Courts have traditionally ruled that citizens can’t expect privacy after they’ve given up their data to a third party like a phone company. But Wessler, who argued Carpenter’s case in today’s hearing, says the Fourth Amendment requires police to either request warrants before they can access location data, or limit requests to a more specific period of time.

“That just can’t be the right choice.”

“The choice that Americans have is to either opt out of society totally to protect privacy or to give up all of our privacy rights in order to be modern human beings,” said Wessler to The Verge. “That just can’t be the right choice.”

Many of the justices listening to the case today seemed sympathetic, according to George Washington University law professor Orin Kerr who hosted a post-mortem analysis on the Lawfare page on Facebook Live. “It was a good day for Carpenter but not in the way that he was arguing,” said Kerr. His prediction is that the justices, including Sonia Sotomayor, will ultimately rule in favor of Carpenter through some combination of privacy theories.

For instance, during the questioning of the US defendant, Sotomayor asked, “If it's not okay to put a beeper into someone's bedroom, why is it okay to use the signals that phone is using from that person's bedroom, made accessible to law enforcement without probable cause?”

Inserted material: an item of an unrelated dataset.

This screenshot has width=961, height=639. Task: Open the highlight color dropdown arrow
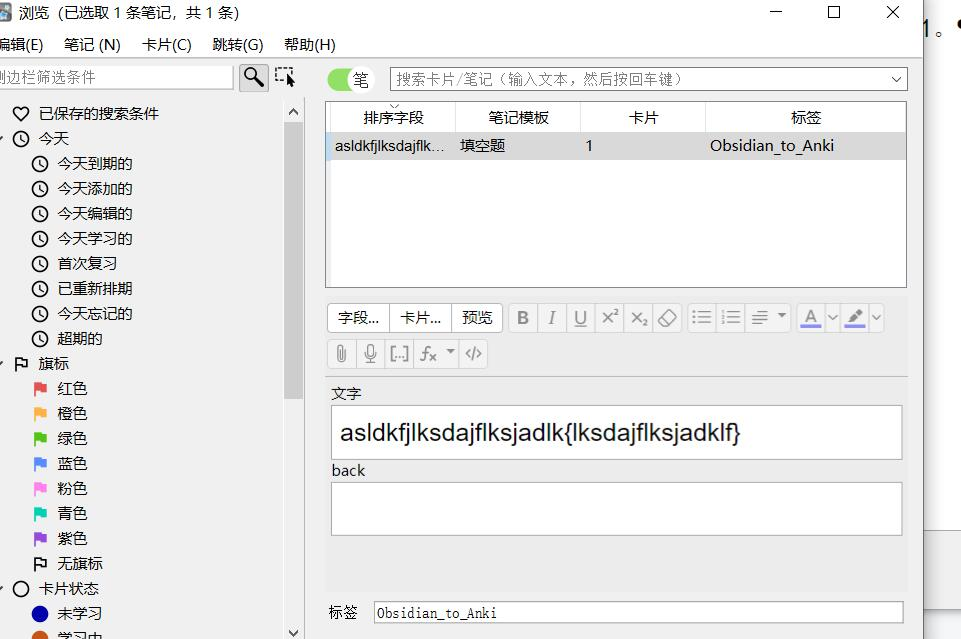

Justices Samuel Alito and Anthony Kennedy seemed less sympathetic to Carpenter’s case. Alito compared location data to bank records, which can be obtained without a warrant, and are arguably more personal. Kennedy agreed, saying that unlike bank records, “your whereabouts are publicly known. People can see you. Surveillance officers can follow you.”

This past August, major tech companies like Verizon, Twitter, Google, Apple, Facebook, and Microsoft signed an amicus (“friend-of-the-court”) brief, backing Carpenter’s side. The brief stated that “the Court should forgo reliance on outmoded rules that make little sense when applied in the digital context.”

A decision is expected in the first half of next year.